[Data records]
● ● ● ●
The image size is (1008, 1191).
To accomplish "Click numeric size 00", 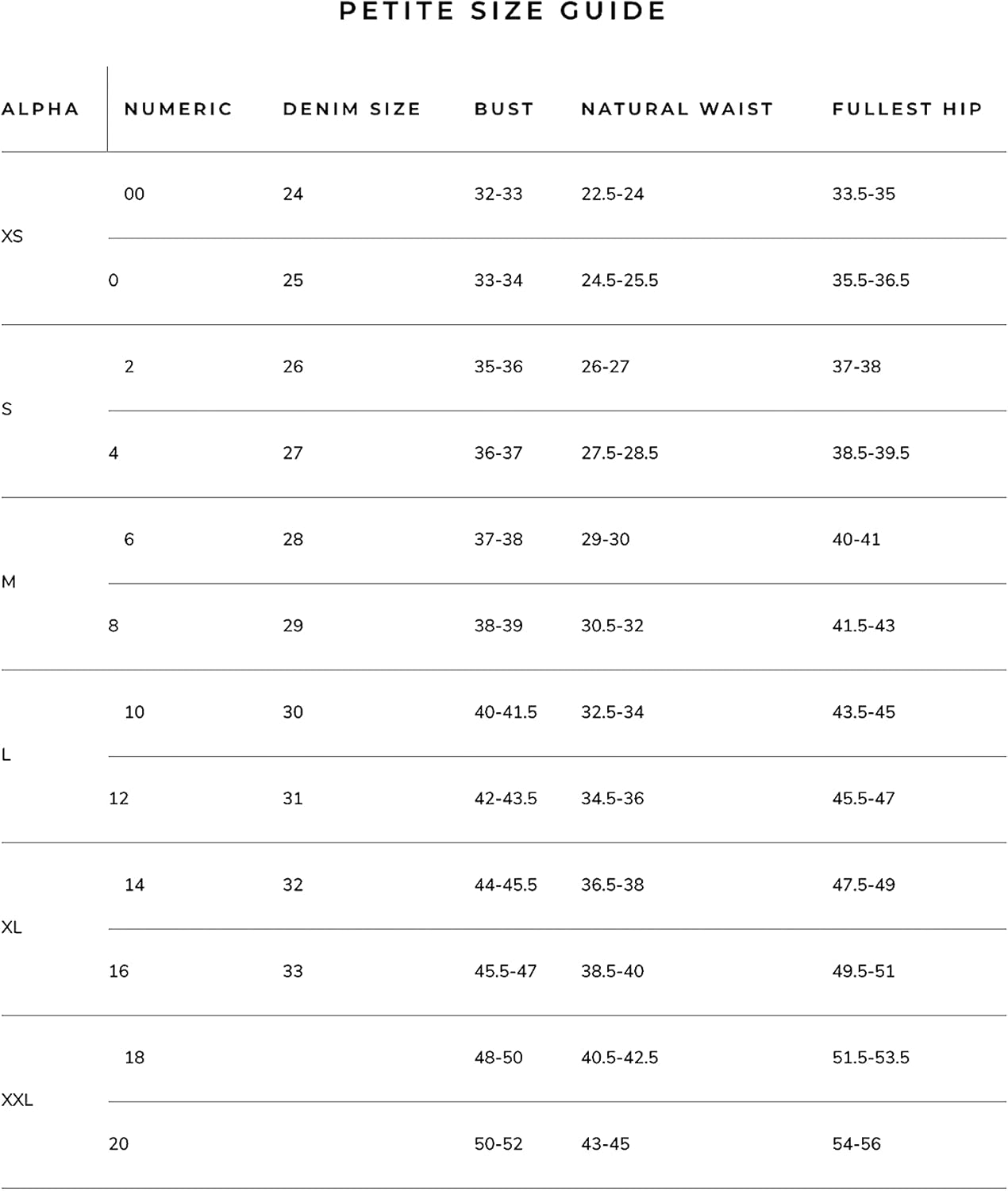I will coord(134,194).
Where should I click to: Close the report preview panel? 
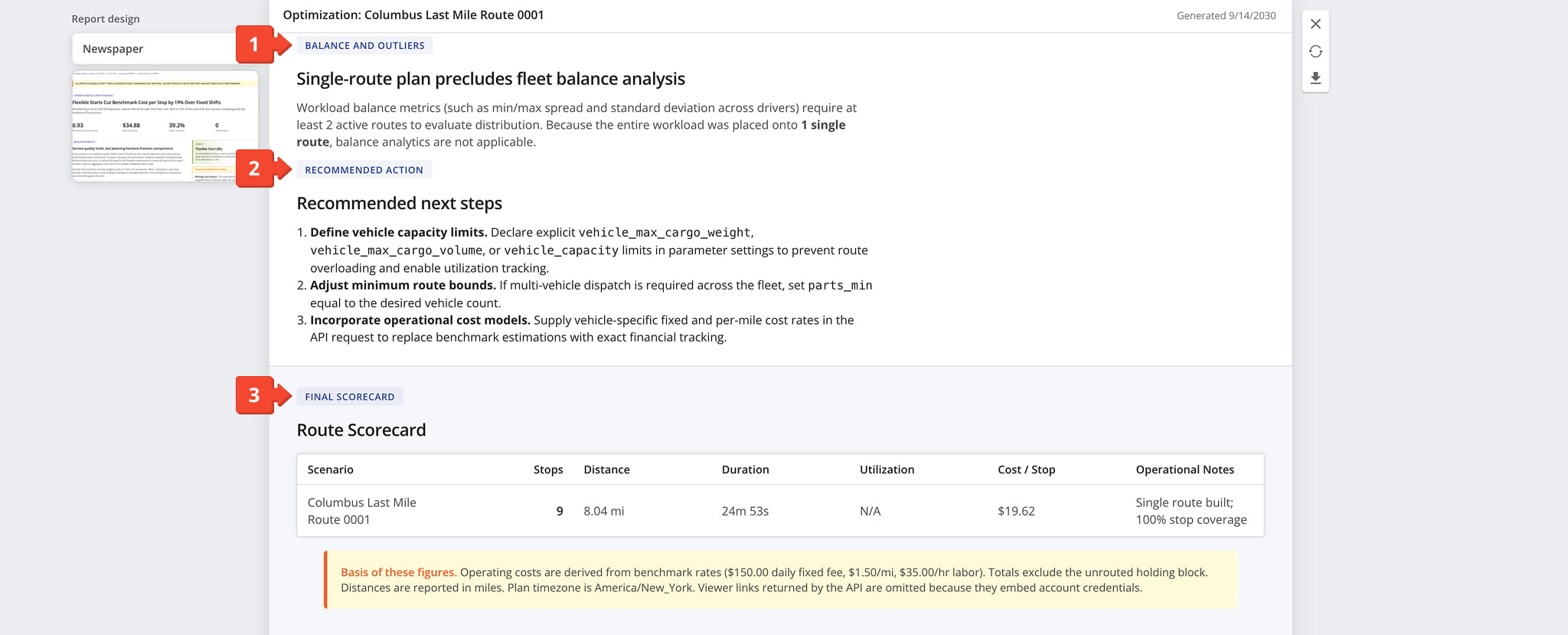[1315, 24]
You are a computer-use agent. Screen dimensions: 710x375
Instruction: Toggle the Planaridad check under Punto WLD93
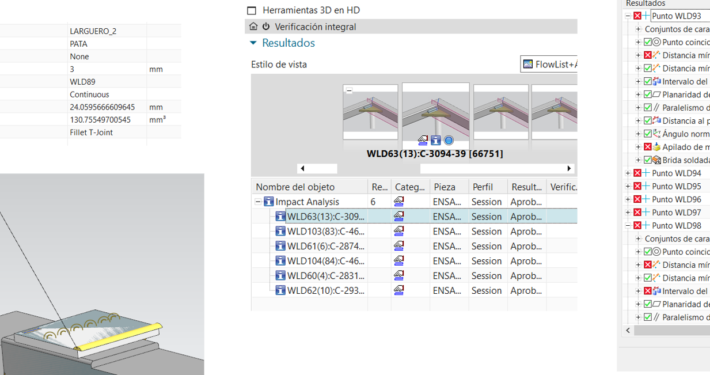[648, 95]
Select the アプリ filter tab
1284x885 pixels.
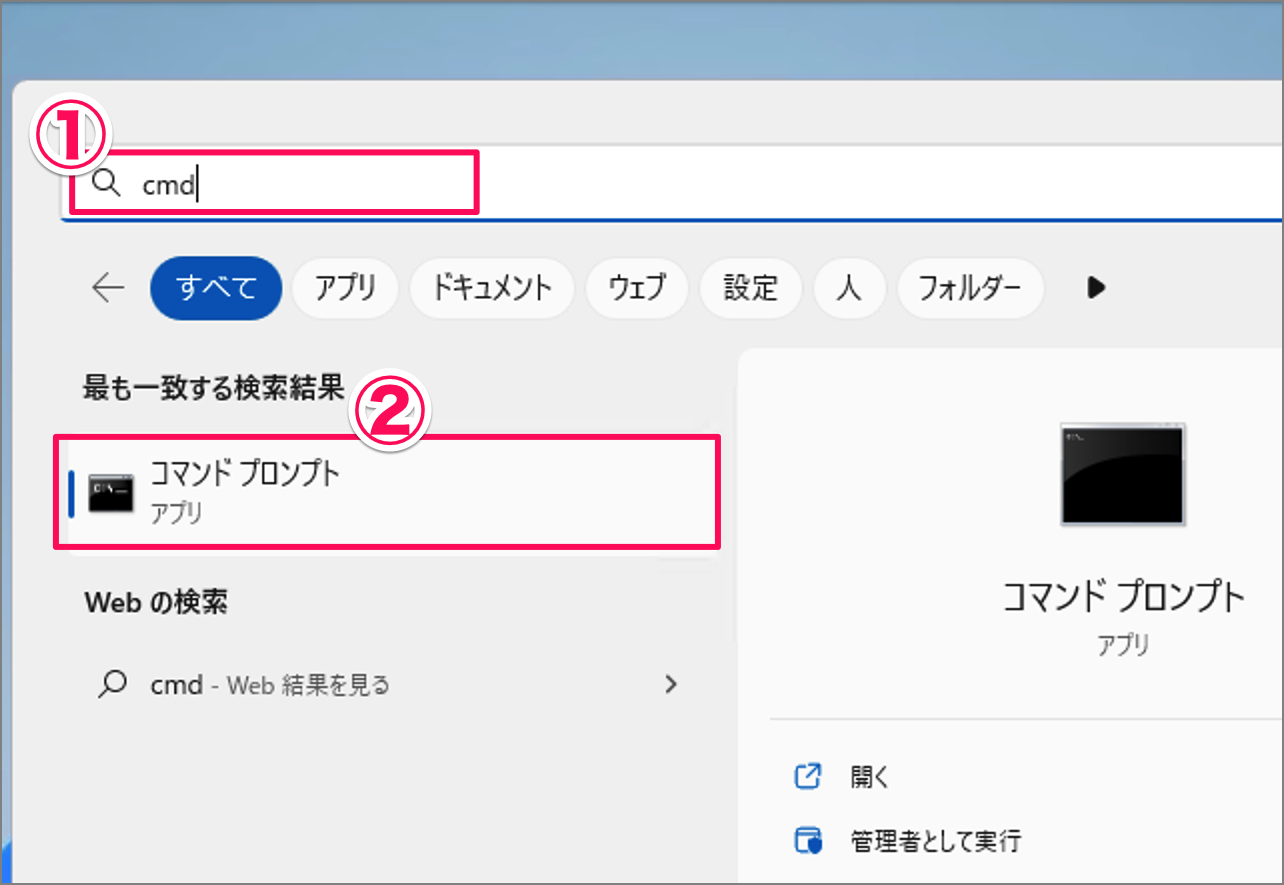coord(345,288)
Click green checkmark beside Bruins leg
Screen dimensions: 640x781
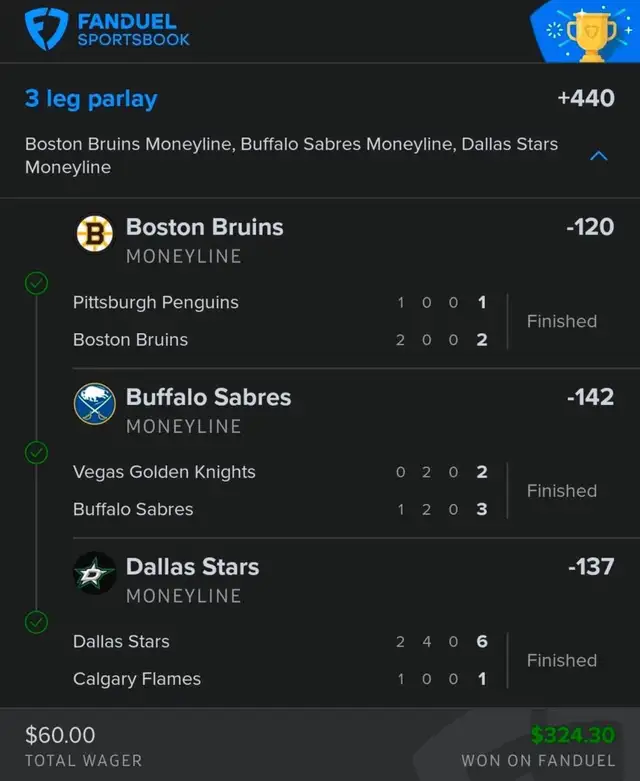(x=36, y=283)
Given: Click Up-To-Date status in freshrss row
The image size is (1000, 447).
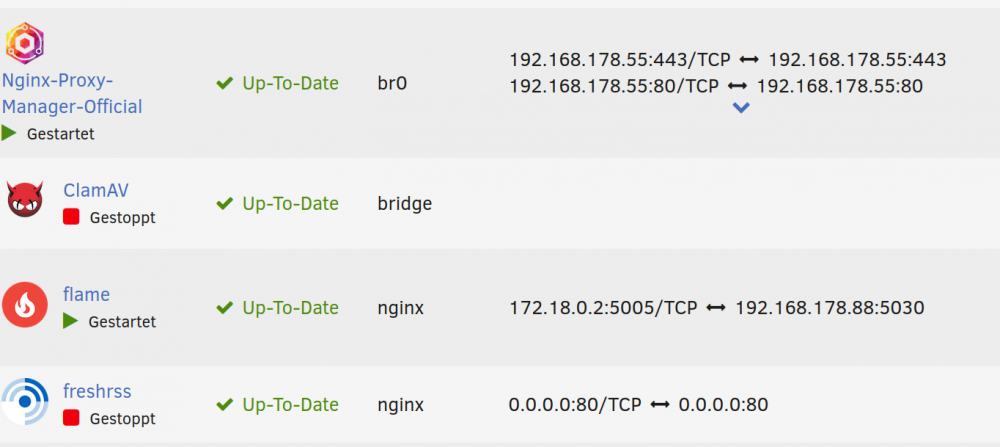Looking at the screenshot, I should click(277, 404).
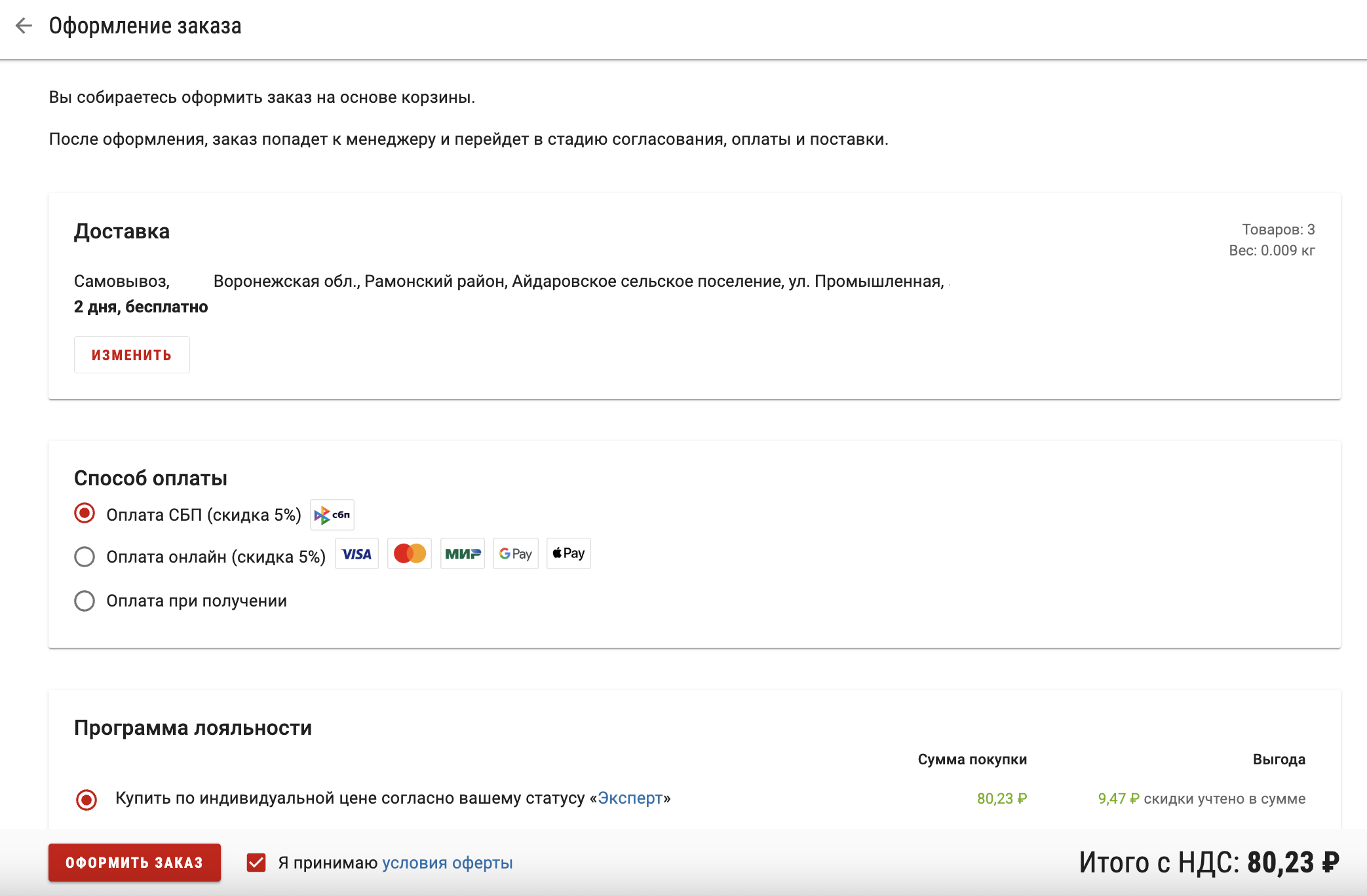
● ● ● ●
I would like an exact copy of the lines from the one holding "Given: Click Up-To-Date" through the last line of the entries above, with the pictures left out.

__SOLUTION FOR THIS PROBLEM__.
Given: Click Up-To-Date status in freshrss row
The image size is (1000, 447).
Looking at the screenshot, I should click(277, 404).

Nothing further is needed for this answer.